DfE told to disclose info on why it axed Building Schools for the Future

The Department for Education has been told to disclose copies of information it used when it decided in 2011 to refuse funding for a council’s £125m ‘Building Schools for the Future’ programme.

The overall BSF programme was cancelled by the coalition government when it came into power in 2010. Sandwell was one of six local authorities to challenge, unsuccessfully, this decision through judicial review in the High Court.

The council subsequently made a freedom of information request about why the funding was refused, asking to see reports, minutes of meetings, discussions, notes, emails and the like.

The DfE withheld the information under s. 35(1)(a), which provides that information held by a government department is exempt if it relates to the formulation or development of government policy, and under s. 42, relating to legal professional privilege.

The complainant appealed on 3 December 2012. The DfE carried out an internal review and determined that the s. 35(1)(a) exemption no longer applied. It told the complainant that various exemptions under s. 36 - relating to the effective conduct of public affairs - were engaged instead. It also upheld its finding that some of the information was engaged under s. 42.

The complainant then contacted the Information Commissioner (IC) in April 2013 to complain about the way her request for information had been handled.
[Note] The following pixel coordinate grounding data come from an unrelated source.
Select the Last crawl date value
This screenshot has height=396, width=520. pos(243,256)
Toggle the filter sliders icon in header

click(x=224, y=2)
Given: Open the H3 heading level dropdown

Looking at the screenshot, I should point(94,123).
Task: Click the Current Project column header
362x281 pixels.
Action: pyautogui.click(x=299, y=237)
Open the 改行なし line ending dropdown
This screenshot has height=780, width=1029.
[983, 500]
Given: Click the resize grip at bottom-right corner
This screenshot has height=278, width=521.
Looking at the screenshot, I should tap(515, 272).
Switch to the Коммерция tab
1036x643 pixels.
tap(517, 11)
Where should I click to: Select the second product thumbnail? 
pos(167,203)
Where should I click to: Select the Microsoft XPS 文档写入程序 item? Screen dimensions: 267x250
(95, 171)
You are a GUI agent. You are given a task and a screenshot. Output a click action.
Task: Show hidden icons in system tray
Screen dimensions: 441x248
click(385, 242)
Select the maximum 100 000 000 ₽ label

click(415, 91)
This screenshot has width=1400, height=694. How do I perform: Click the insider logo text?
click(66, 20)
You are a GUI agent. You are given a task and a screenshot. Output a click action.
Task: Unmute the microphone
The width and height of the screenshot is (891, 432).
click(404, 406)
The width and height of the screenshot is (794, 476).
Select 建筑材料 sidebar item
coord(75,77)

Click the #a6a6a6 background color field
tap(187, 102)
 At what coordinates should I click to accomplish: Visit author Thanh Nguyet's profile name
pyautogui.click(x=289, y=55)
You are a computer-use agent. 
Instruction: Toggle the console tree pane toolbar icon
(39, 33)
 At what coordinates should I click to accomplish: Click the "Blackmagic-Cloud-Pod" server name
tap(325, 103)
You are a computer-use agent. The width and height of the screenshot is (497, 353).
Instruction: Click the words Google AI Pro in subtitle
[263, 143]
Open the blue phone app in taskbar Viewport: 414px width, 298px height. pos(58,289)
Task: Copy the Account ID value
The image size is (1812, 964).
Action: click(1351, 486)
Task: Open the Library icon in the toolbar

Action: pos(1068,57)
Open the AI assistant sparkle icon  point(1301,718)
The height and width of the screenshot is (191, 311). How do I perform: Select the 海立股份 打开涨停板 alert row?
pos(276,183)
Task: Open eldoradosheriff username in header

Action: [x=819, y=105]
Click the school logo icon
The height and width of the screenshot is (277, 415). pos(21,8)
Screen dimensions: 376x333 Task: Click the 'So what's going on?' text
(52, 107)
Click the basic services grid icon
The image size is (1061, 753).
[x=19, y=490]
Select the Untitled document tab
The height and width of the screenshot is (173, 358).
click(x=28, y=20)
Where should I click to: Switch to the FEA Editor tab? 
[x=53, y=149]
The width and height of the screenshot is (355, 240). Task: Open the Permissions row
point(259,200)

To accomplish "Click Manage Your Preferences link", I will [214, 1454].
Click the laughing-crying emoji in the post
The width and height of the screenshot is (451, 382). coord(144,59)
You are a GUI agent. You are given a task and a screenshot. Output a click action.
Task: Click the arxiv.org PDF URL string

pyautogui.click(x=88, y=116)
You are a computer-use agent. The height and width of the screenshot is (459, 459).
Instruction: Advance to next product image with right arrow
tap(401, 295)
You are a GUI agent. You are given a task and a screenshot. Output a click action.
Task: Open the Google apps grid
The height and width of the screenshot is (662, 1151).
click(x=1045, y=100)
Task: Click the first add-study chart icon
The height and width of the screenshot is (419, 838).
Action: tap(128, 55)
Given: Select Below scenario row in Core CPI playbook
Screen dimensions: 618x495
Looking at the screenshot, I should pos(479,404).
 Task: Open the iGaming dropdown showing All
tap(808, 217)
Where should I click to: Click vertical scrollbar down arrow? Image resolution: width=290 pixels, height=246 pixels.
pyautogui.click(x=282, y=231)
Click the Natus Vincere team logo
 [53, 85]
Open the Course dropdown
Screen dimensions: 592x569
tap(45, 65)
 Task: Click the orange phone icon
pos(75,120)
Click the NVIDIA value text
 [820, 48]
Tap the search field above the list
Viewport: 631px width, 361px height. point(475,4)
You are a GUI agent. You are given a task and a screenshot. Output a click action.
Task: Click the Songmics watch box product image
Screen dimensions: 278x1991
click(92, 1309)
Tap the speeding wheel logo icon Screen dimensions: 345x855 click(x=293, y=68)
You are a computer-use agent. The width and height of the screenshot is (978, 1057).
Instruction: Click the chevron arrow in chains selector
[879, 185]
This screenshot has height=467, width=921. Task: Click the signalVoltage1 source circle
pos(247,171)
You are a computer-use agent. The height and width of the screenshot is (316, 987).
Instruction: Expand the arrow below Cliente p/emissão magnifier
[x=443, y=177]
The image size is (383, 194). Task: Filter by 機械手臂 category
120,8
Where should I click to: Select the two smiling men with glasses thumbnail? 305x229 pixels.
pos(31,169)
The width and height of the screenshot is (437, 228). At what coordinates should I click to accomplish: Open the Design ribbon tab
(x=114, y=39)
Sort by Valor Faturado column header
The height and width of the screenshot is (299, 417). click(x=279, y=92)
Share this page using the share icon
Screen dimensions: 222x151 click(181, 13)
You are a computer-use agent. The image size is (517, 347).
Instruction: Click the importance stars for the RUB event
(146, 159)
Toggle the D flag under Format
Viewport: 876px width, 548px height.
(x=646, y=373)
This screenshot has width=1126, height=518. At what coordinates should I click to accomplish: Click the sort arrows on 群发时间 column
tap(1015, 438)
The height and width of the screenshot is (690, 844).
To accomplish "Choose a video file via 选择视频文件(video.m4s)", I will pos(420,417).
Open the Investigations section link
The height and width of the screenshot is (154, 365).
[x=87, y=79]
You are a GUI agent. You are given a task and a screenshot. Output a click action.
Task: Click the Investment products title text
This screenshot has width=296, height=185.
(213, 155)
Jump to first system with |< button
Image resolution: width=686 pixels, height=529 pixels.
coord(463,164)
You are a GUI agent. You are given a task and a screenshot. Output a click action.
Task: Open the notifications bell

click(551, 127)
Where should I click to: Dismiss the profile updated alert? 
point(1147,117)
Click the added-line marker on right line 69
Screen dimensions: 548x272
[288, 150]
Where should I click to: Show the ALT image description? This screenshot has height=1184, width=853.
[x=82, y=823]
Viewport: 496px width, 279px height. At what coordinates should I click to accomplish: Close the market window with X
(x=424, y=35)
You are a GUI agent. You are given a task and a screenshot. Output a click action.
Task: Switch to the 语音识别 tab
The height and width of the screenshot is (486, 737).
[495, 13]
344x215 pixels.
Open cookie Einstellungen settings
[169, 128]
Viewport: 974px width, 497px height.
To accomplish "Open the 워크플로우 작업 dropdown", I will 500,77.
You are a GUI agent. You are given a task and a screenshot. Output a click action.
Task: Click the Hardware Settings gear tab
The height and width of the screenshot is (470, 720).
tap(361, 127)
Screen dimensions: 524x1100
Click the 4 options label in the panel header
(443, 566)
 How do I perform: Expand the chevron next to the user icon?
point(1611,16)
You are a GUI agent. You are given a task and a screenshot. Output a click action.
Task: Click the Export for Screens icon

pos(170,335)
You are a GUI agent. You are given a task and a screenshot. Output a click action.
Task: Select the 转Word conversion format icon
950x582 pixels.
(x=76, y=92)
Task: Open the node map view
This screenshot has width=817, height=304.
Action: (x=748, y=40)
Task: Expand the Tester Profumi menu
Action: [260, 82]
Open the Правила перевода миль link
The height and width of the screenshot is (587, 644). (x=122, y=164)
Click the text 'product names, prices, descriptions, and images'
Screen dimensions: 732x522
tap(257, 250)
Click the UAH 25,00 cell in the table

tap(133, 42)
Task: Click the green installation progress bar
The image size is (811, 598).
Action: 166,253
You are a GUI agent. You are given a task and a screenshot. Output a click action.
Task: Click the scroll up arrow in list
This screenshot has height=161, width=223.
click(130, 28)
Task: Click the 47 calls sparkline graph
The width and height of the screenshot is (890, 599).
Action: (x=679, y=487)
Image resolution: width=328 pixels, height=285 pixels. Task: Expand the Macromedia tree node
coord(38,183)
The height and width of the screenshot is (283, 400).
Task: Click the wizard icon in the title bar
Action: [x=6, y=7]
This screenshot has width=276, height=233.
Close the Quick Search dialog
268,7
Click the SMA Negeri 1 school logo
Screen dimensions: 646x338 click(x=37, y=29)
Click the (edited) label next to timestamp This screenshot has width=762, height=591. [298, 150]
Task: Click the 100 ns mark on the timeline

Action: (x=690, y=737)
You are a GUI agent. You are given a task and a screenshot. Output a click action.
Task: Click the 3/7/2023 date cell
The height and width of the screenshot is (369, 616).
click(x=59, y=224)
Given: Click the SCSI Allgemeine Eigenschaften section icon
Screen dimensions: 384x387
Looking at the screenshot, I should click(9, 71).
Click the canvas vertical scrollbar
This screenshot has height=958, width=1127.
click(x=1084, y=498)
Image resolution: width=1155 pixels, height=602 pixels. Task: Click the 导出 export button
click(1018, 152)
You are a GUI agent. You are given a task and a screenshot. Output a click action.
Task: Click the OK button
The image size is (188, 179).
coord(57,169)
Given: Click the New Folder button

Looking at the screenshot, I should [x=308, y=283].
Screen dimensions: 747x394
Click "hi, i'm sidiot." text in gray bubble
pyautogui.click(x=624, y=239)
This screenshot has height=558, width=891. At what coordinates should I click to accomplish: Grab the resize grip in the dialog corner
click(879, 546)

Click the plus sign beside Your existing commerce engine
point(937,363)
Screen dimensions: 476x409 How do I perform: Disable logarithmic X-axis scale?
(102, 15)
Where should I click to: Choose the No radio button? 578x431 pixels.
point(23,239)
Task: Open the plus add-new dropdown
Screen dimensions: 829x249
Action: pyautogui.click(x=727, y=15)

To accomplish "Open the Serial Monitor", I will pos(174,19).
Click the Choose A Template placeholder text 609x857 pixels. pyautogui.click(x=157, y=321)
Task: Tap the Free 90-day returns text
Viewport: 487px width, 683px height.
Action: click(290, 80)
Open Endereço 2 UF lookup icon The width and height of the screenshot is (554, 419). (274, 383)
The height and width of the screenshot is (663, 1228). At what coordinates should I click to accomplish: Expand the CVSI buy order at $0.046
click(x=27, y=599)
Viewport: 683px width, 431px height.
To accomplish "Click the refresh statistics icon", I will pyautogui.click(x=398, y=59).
On two previous occasions – in May and August 2012 – the IC had determined that the same information was exempt under s. 35(1)(a).

In his latest decision notice, which was published this month and can be viewed here, the Commissioner found that the DfE had incorrectly relied upon s. 36 of the Freedom of Information Act to withhold the information.

The DfE argued that its substitution of s. 35 with s. 36 reflected the fact that time had moved on and that BSF was no longer subject to policy formulation.

But the IC said the passage of time was not relevant as to whether the s. 35 exemption was engaged. As a result the information remained exempt under s. 35(1)(a). Also, as the exemptions under sections 35 and 36 were mutually exclusive, s. 36 could not apply.

The Commissioner has now decided that the s. 35 exemption, which is qualified and therefore subject to the public interest test, was still engaged.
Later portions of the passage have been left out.